Jo Reed:  <sighs> I just got chills thinking about it, so yes. <laughter> Jenny, thank you so much. I really appreciate you giving me your time.

Jenny Koons:  Thank you so much for having me! It's been a thrill to talk about all of the things!

Jo Reed:  Thank you.

That’s director Jenny Koons, “Hurricane Diane” runs in Boston’s Huntingdon Theater from August 27 to Sept 26. And you can keep up with Jenny and her work at

You’ve been listening to Art Works produced at the National Endowment for the Arts. I’m Josephine Reed stay safe and thanks for listening.

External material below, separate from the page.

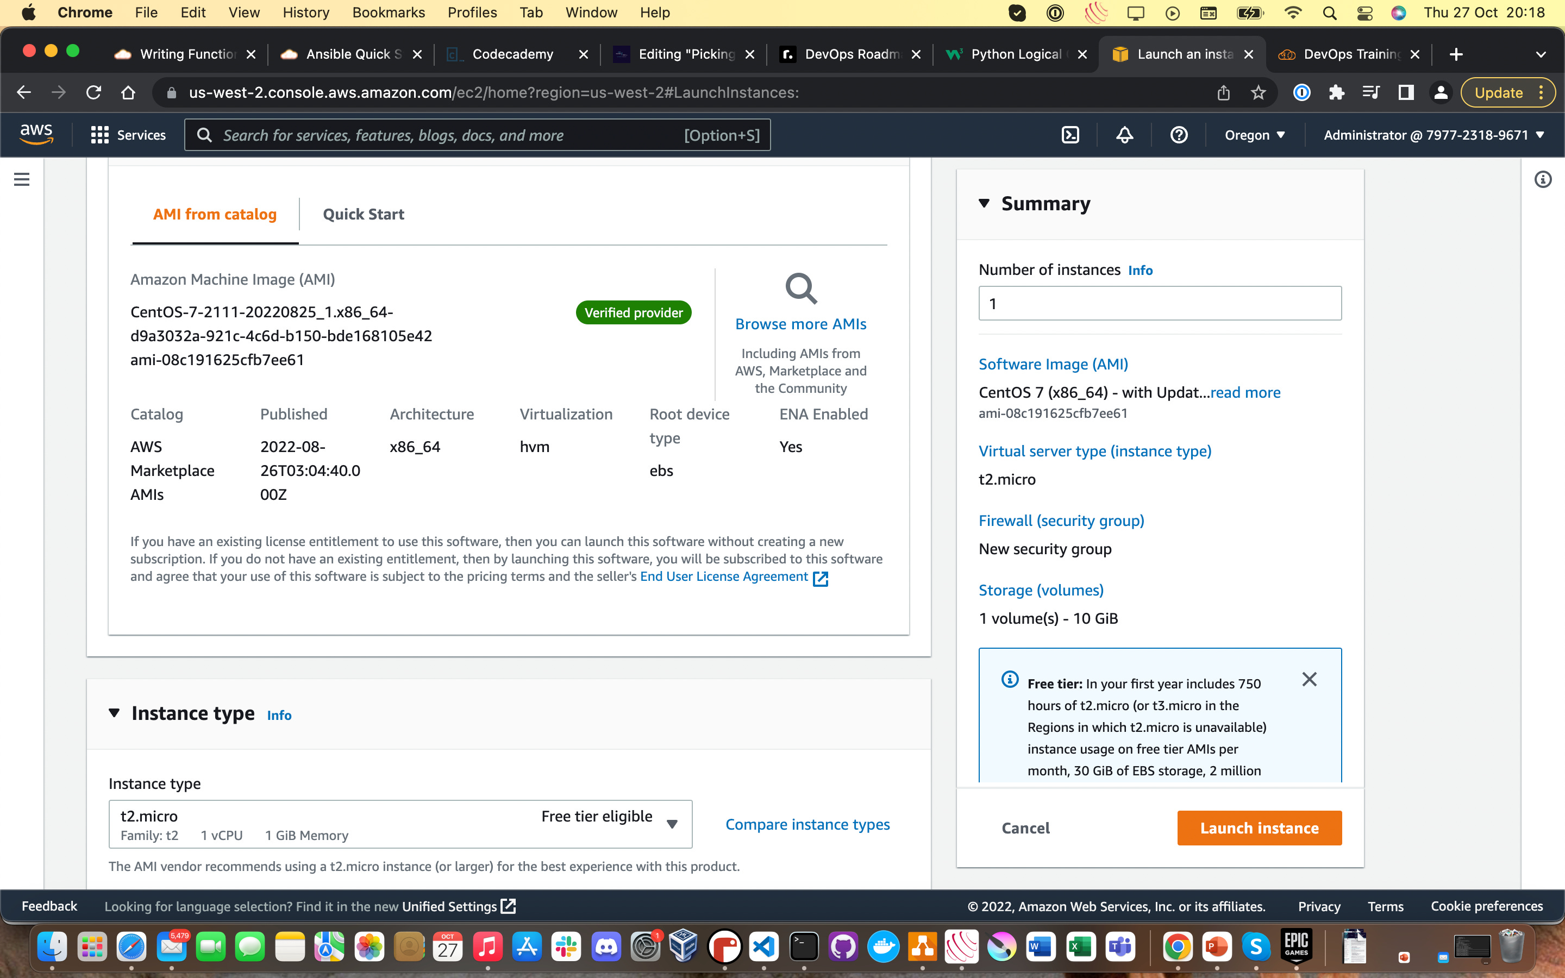1565x978 pixels.
Task: Open AWS support help question icon
Action: pyautogui.click(x=1178, y=135)
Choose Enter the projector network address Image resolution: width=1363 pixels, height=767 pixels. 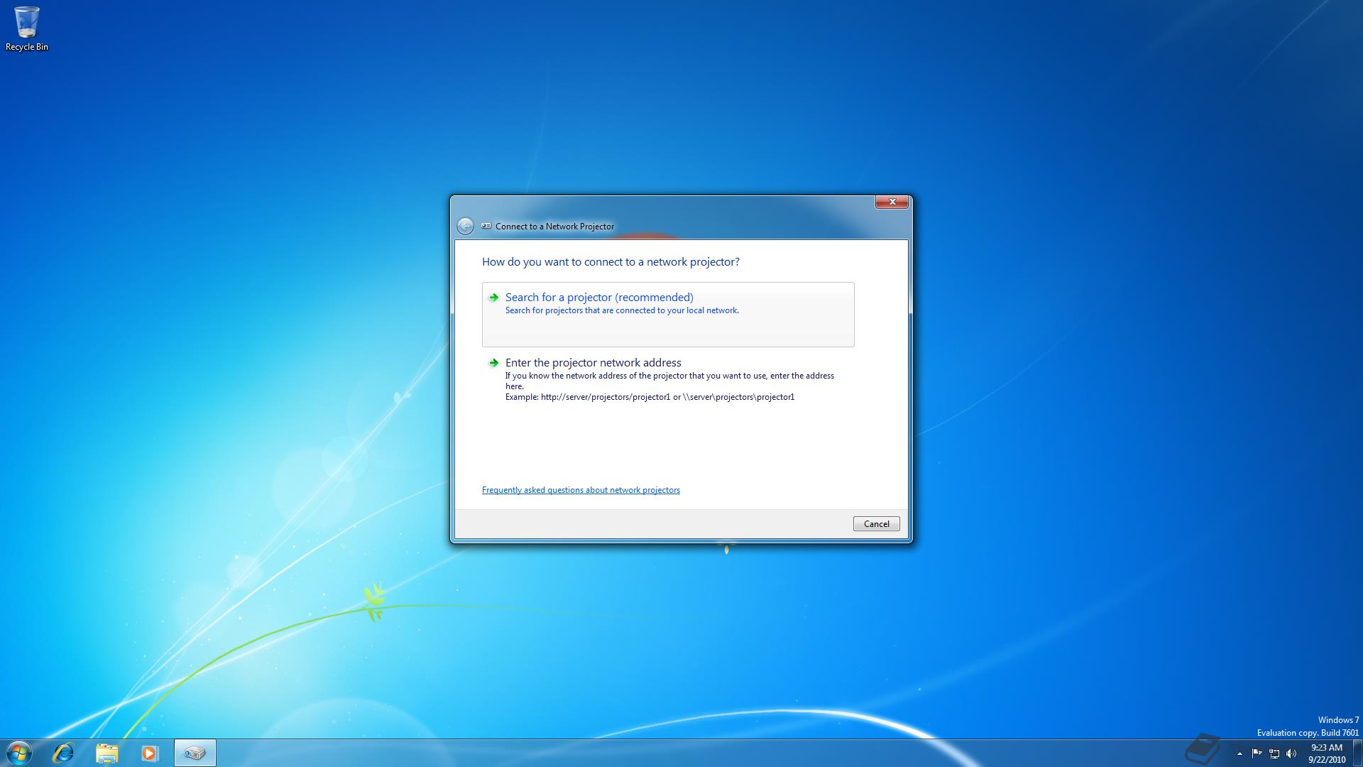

Jenny Koons is a director on the cutting edge of immersive theater. She specializes in bringing diverse artists together to create original cross-disciplinary work through a collaborative process.  Central to her ideas is work that’s both site-specific and in a reciprocal relationship with its audience.  It’s of a piece that Jenny Koons has been a facilitator and educator in creating anti-racist spaces and engaging in conversations around race and equity for over a decade. One of her primary interests in theater or as an educator is making and reaffirming community. As she says,” directing is community organizing… Because it's guiding a group of strangers towards something that doesn't exist. Something that's invisible. And that, to me, feels like such an important exercise in this moment where we're all kind of careening towards something we don't really know what it is.”  In this podcast, we talk about making site-specific theater during a pandemic, immersive theater as we emerge from a pandemic, the ways organizing and theater intersect, AAPI representation both on stage and behind the curtain, and the magic of collectively making the imagined visible.